Task goal:
Continue the passage about the timber pavilion at the Dulwich Picture Gallery, starting right after its last sentence.

The pavilion stood alongside the south wing of the gallery and its ten metre high cubic form made dutiful reference to Sir John Soane’s masterpiece; the exhibition rooms in the Dulwich Picture Gallery are all either cubes or double cubes in volume. As architect Alex Gore explains: ‘The idea of strong geometry runs throughout the project – it's our way of siting it in its place.’

It was set at 45 degrees to the main gallery to create a dynamic entry, framed by its massive legs – precast concrete drainage channels painted red. Inside, a pair of pink staircases gave access to a raised steel walkway which ran along all four sides of the cube and supported the soaring timber support structure. The walkway gave alternative views of the the many events which took place in the pavilion during the summer of 2019, including performances, talks, supper clubs, workshops, parties and art classes.

Timber was the preferred choice for both cladding and structure, for its haptic and acoustic qualities when in use as a public and performance space, but also for its strength, lightness and sustainability. The building was designed so that it could be dismantled and most could be reused or erected in a new location. The timber has since been repurposed to construct a range of garden and playground furniture constructed by school children in local schools near the Dulwich Picture Gallery. 

The construction

The pavilion consisted of a lattice structure of 50 x 50mm Douglas fir sections set out on a nominal one metre grid with steel wire rope bracing the façades and forming trusses for both horizontal and vertical loads. The lattice was supported by the steel walkway and balustrade at its base which spanned between four braced steel towers set within the hollow legs. Ground screw foundations were used as they could be removed at the end of the project when the building was disassembled.

The lattice structure was clad with a series of 45 x 45mm European redwood battens two metres long, fixed 156mm apart with counter-battens to form a series of simple panels. These were hung in gently sloping tiers from galvanized steel bracket connections fixed to the main structure.

The use of small timber sections gave the team the chance to paint them individually to create complex and sophisticated effects. The front faces of the battens were painted with geometric patterns in different colours, while the sides were painted a single solid colour which changed at each successive tier as it rose up the pavilion. As Alex Gore explains: ‘The aim is to evoke a layered, woven-like façade and encourage people to move around the pavilion and experience the different colour combinations. The lenticular effect created by moving around the building means the colours and patterns of the pavilion are constantly changing.’ The internal lattice structure was all painted in a single colour – dark blue – to create a calm interior. The paint, in ten colours, was donated by Mylands Paints.


The design of the structure

The challenge is obvious. How do you make a three-storey building with no floors using a size of timber normally used for joinery? The team at EngineersHRW – Simon Robinson, Chris Stobbart and Greg Nordberg – investigated the design options for such a structure. Greg Nordberg describes the process:

‘The structure is deceptively simple and in terms of the timber it is all on display. Often exposed structure makes a statement for itself; here the structure serves as a calm frame on the outside of which a riot of colour, provided by the cladding, can be hung. It provides volume but not substance. The slender elements on their uniform Cartesian grid provide little obstruction to the dynamic interplay of light and shade as you move around the interior.

Information supplied:
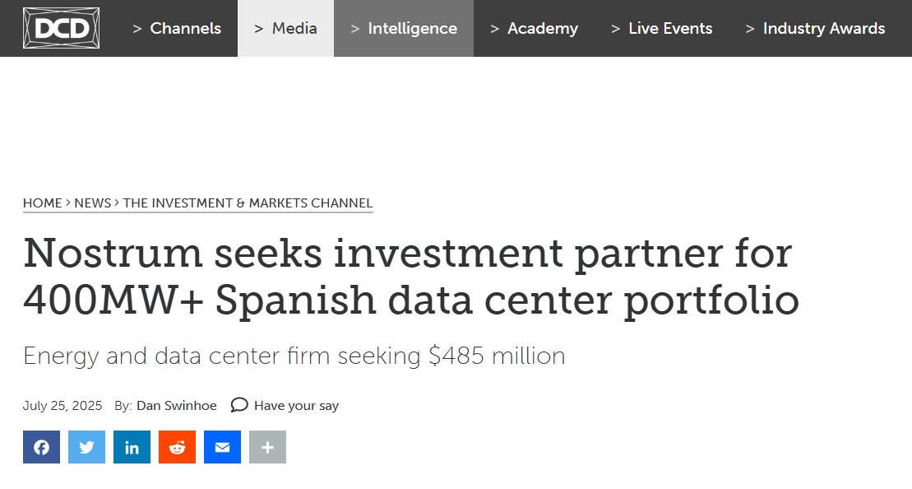Open the Live Events menu item
Screen dimensions: 912x489
pos(662,29)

Result:
‘The team knew at the outset that it would be relatively simple to construct the pavilion in aluminium or steel, allowing you to activate the whole side of the structure to span between the feet placed in the corners. That idea was there as a safety net for us as designers and let us explore a myriad of options to try and make it work in timber. We decided to provide a steel truss in the handrail of the walkway to span between the legs and provide a stiff platform from which to support the timber lattice. The eccentricity of the walkway from its supports and the need to contain the truss within the grid and clad it while maintaining a reasonable walkway width gave the steelwork its own set of design constraints but these could largely be addressed separately from the timber.

‘The grid provided frequent locations to support the roof, allowing a relatively even distribution of vertical load. However, the grid’s openness and the lack of diagonals or the ability to create moment connections with such small elements meant the same was not true of horizontal loads. We explored multiple solutions, both for localising the stability with timber bracing or sheathing and for activating the full side of the building with steel rope. The latter was most promising but still led to high compressive stresses in the corner elements and significant bending in the vertical members spanning to the roof under wind load. We did explore options that carefully aligned a strategy for easy assembly and disassembly to the structural system so that doubled-up elements could be provided at high stress locations, but this lost the universality of the lattice.

‘Transferring lateral wind loads to the walkway and to the roof with vertical trusses to make use of the depth of the lattice was not viable. The lower sections of the grid had to be free of bracing to provide clearance for the walkway and such an arrangement would therefore put the highest stresses in the least restrained elements. We introduced two layers of horizontal trusses that acted like the floors of a building to distribute the lateral loads and restrain the columns. The hardest working elements, under the worst-case loadings, were the booms of the horizontal trusses rather than the columns. This allowed there to be no vertical diagonals other than the overall façade bracing. The façade bracing is fixed into the lattice at the truss levels and the roof level, allowing the stability forces to be spread to multiple elements while ensuring these have little bending due to the short spans. The roof load was taken by the internal line of the lattice so the stability loads were kept separate from the highest vertical loads.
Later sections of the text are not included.